HASANKEYF'den başlamaya karar verdik.HASANKEYF BATMAN'a bağlı.ortasından DİCLE NEHRİ geçiyor.geçmişi 10 bin yıla dayanan HASANKEYF,zamanında DİCLE NEHRİ üzerinden yapılan ticaret ile önemli konumdaymış.şu anda üzerinde yapılması planlanan ILISU BARAJININ su tutmaya başlamasıyla burada bulunan her şey sular altında kalacak.aynı HALFETİ gibi olacak.
ILISU BARAJI'nın yapılmaması için bir çok sivil toplum kuruluşu direnişte ve kampanya halindeler.ama her şey planlanmış ve işliyor.HASANKEYF KALESİ'nde fotoğraf çekip dolaştık.

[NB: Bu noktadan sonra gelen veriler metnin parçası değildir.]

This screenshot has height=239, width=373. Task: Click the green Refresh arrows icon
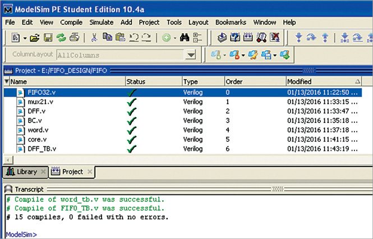[x=61, y=38]
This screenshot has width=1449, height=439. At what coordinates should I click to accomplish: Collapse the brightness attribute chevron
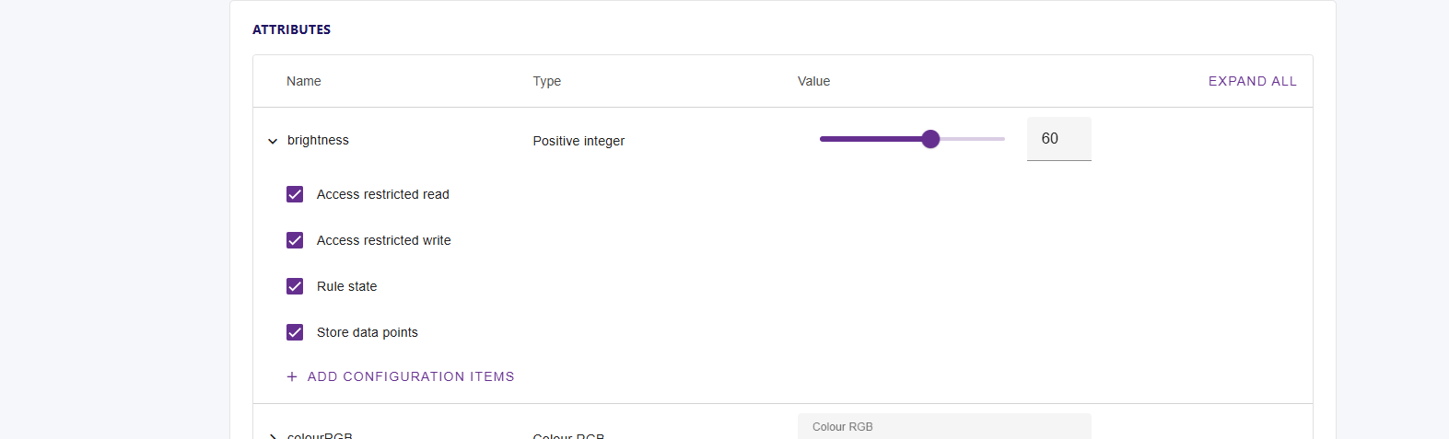point(273,141)
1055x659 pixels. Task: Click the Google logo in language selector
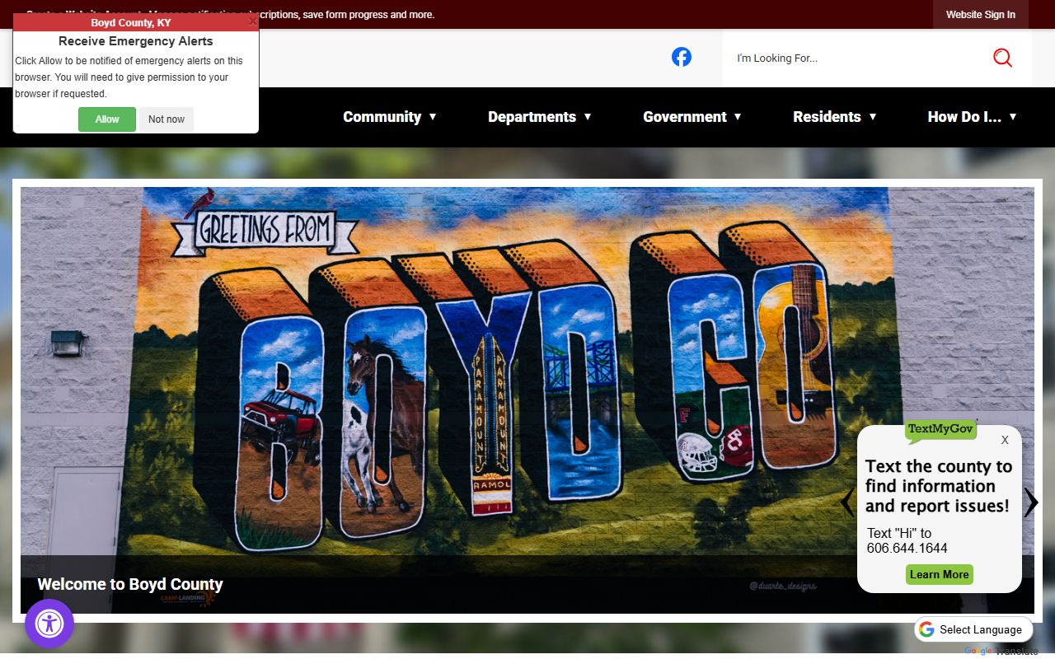[x=926, y=629]
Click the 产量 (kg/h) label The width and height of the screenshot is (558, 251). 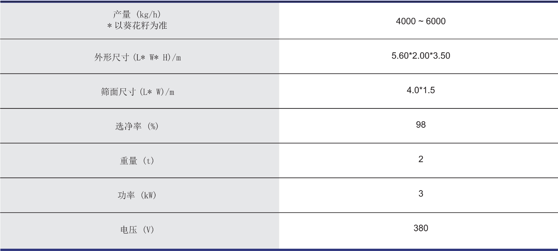point(137,15)
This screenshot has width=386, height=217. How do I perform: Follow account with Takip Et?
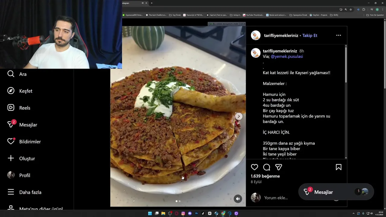click(310, 36)
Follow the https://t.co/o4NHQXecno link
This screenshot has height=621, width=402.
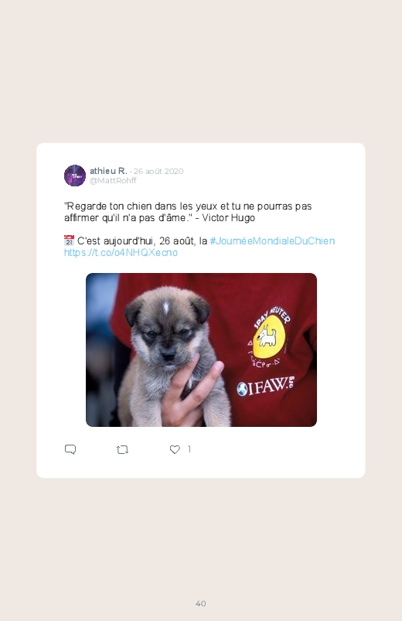click(x=121, y=252)
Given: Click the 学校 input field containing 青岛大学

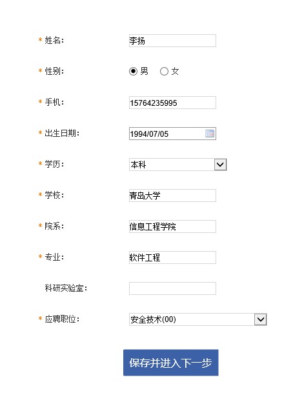Looking at the screenshot, I should click(172, 196).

HASANKEYF'de yapılacak yada görülecek çok bir şey yok.biraz alışveriş yapıp,çocuklarla sohbet edebilirsiniz.bir de kalenin karşı yakasındaki KÜMBET'e bakabilirsiniz.
HASANKEYF'de DİCLE NEHRİ üzerindeki platformlarda çay içtik.çok fazla çay içmememize rağmen 15 lira ödedik.ölü sezonda turistik fiyatlar başladı.

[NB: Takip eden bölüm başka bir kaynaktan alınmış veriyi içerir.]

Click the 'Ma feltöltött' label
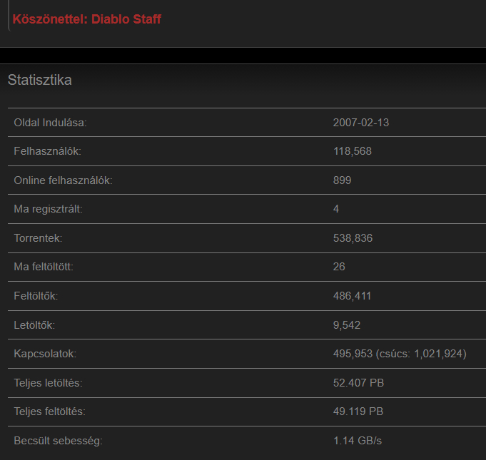44,267
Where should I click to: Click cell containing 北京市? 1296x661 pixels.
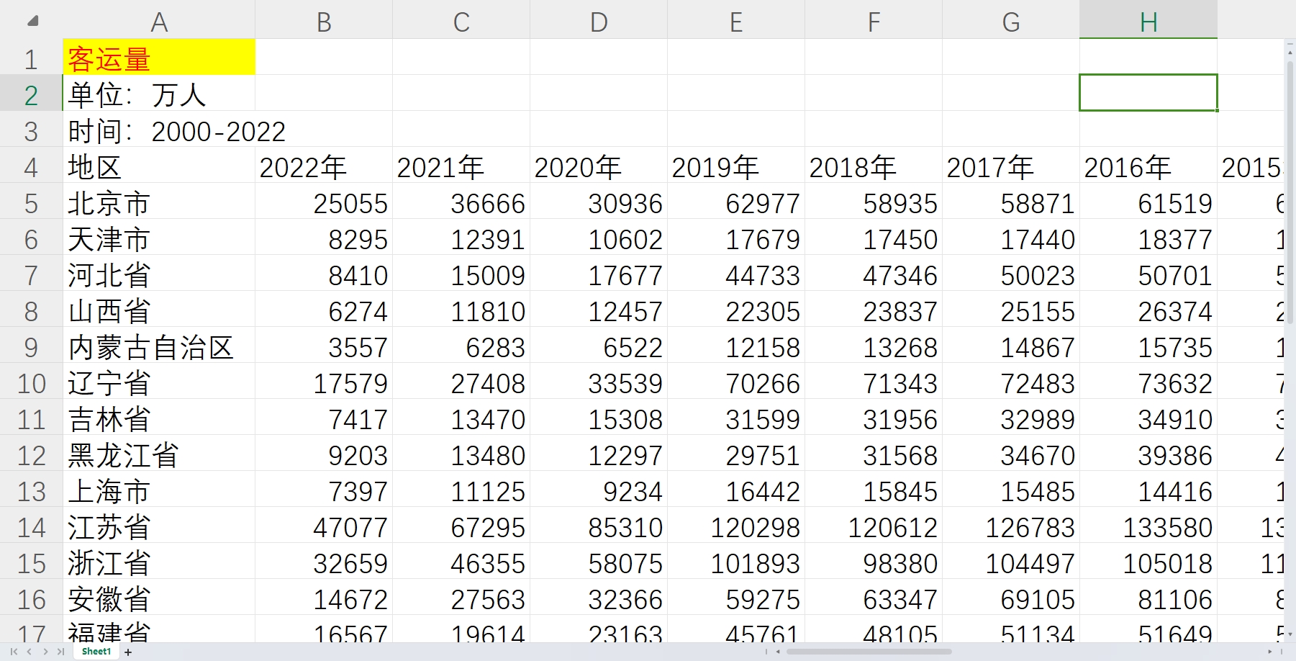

MİDYAT'da sabah onlarca çaya 5 lira verince içimize oturmadı desem yeridir.
okuldan çıkan çocuklar koşarak etrafımızı sardı.tarihini anlatmak istiyorlar.benim çantamda haribo hiç kalmadı.bozuk para hiç birimizde yok.çocukların zamanla sabırları tükendi.direkt olarak para ver,kalem ver demeye başadılar.bende durumu açık açık anlatmaya çalıştım.yok tatlı çocuklar lütfen daha da ileri gitmeyin.erkekler uzaklaştıklarında yanlız kalan ufak kıza 5 lira verdim.sakın onlara gösterme doğru eve git dedim.ama ortamı sezen abiler kızı rahat bırakmadılar.gözümle takip ettim.kızı sıkıştırdılar ama parayı alamadılar.

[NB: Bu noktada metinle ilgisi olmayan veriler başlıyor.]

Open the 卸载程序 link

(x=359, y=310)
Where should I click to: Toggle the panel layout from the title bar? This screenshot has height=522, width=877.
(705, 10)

biraz ileride fotoğraf çekmek için park ettik.para veremediğim abilerden biri bisikletine atlamış geldi.cama vurdu.'o kıza 5 lira verdin bize vermedin' dedi.haydaa.dışarı çıktım.'vermişsem ne olmuş.bu yaptığın ayıp' gibi hayat derslerine başladım.amacım onu kırmak değil her şey olabilir hayatta gelipte istemek ayıptır felsefesini ona anlatmak ve birazda gönlünü almaktı.beni dinledimi,umursadı mı? 'hayır'.kız çocuğuna zarar vermediklerini de öğrenince hayat dersini yarıda kesip MİDYAT için yola çıktık.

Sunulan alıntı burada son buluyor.